Upright walking, unique to humans, freed our hands and fueled our cognition, but also brought about distinctive movement disorders like Parkinson’s disease.
Now the world’s fastest-growing neurological disorder, Parkinson’s affects over 10 million people globally, primarily among the aging population, with about 1 million in the U.S.
In light of its significant impact, the U.S. government has initiated a National Plan to End Parkinson’s, a goal that hinges on our understanding of the disease’s underlying mechanisms.
What?
Neurodegenerative processes in Parkinson’s disease arise from an interplay between aging and genetic/environmental factors. The primary sites of degeneration are dopamine-producing neurons in the nigrostriatal network of brain.
While it is established that synapses of these neurons degenerate before the cell bodies, the mechanisms behind this synaptic degeneration and its role in the overall disease process remain unclear.

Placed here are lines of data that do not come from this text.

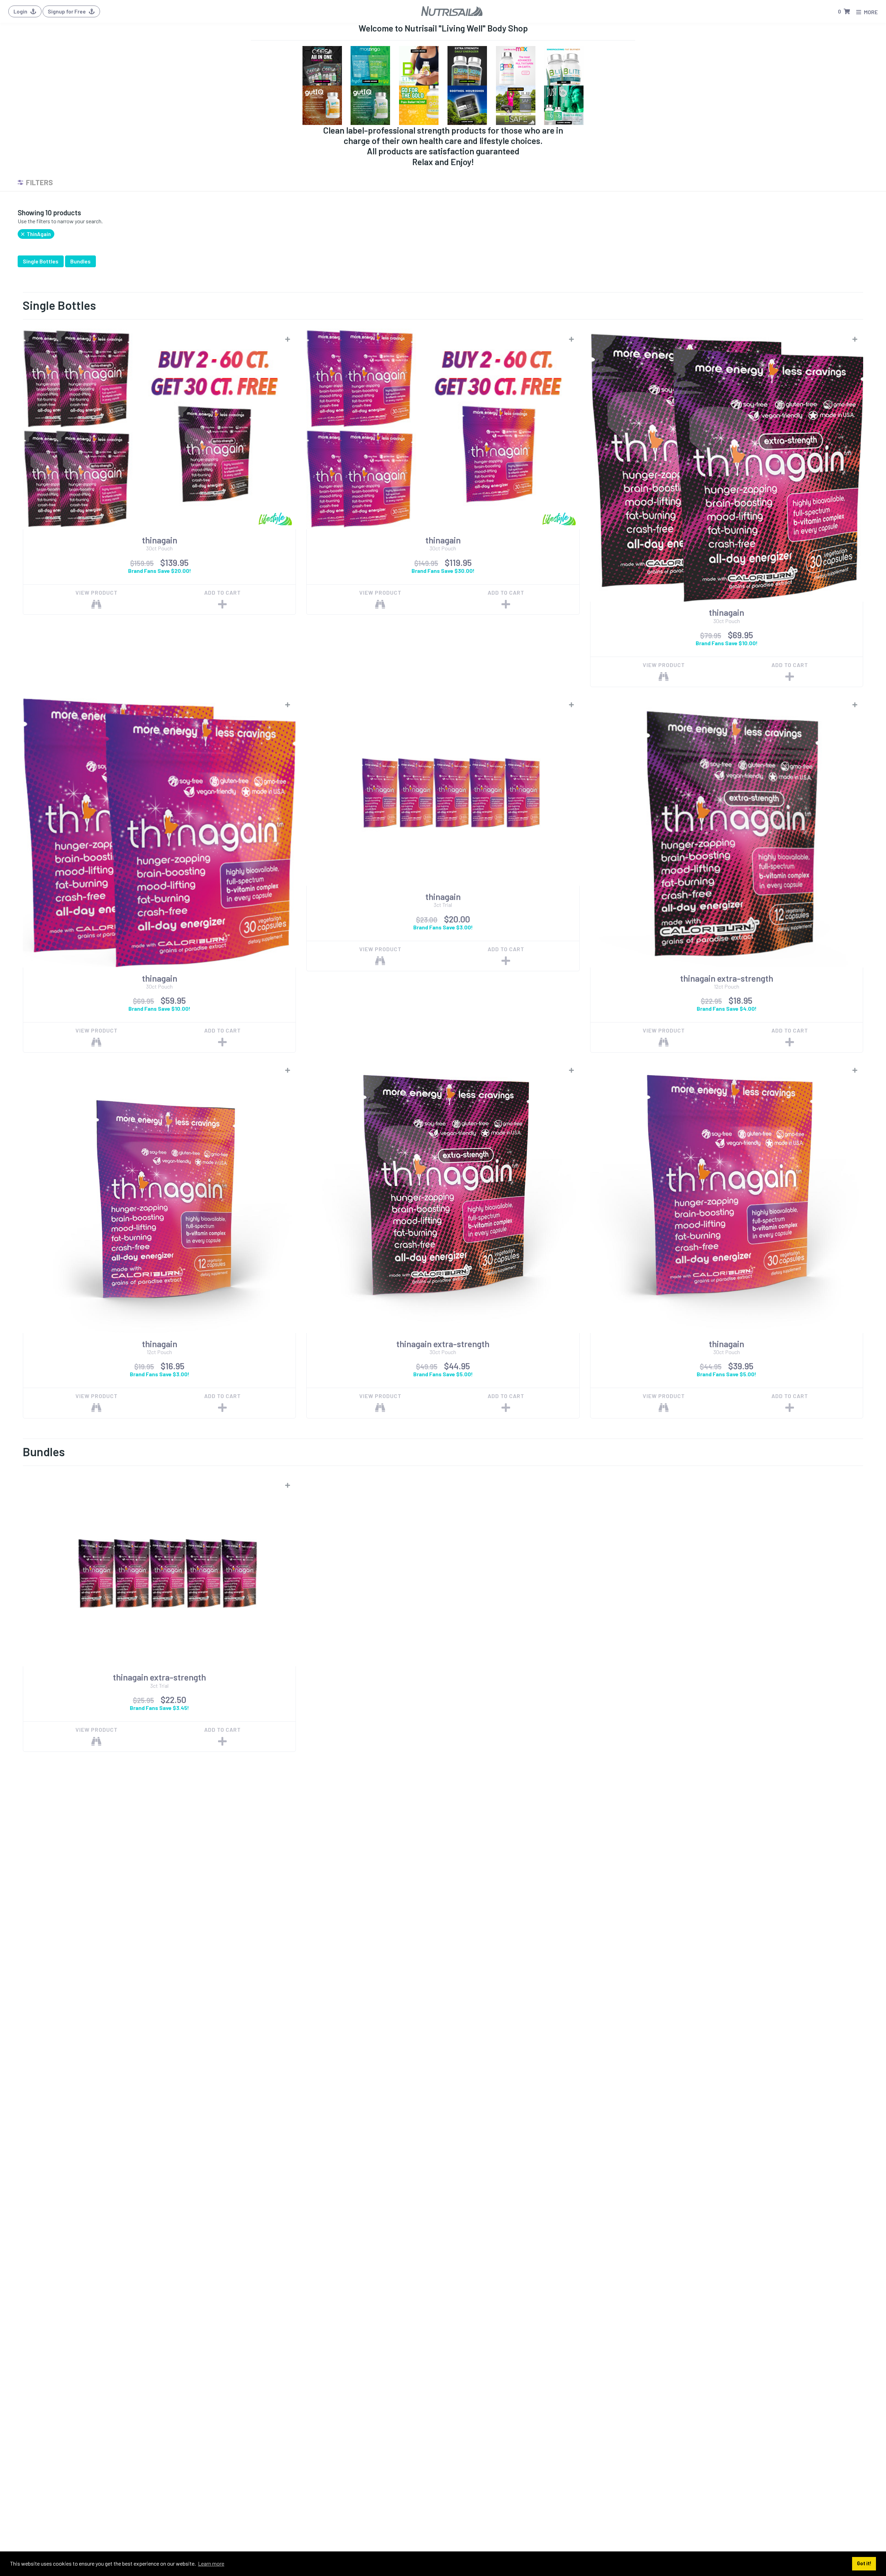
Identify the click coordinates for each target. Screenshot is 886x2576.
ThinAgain (38, 234)
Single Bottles (40, 261)
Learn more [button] (211, 2563)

Our lab aims to address this gap by studying novel Parkinson’s-related mutations in presynaptic endolysosomal proteins, examining how these mutations interact with genetic and environmental risk factors, as well as aging.
How?
Our team is pursuing this goal through three comprehensive studies that integrate mechanistic investigations using mouse models, patient-derived and CRISPRed iPSC neurons, SH-SY5Y cell lines, and patient biospecimens.
We will employ a diverse range of advanced techniques in histopathology, microscopy, biochemistry, subcellular proteomics, mouse behavior, viral gene manipulations, and various cell biology methods.
Additionally, we will collaborate on electrophysiological studies and utilize C. elegans models to further investigate our research questions, while also partnering with clinicians to translate our findings to benefit those affected.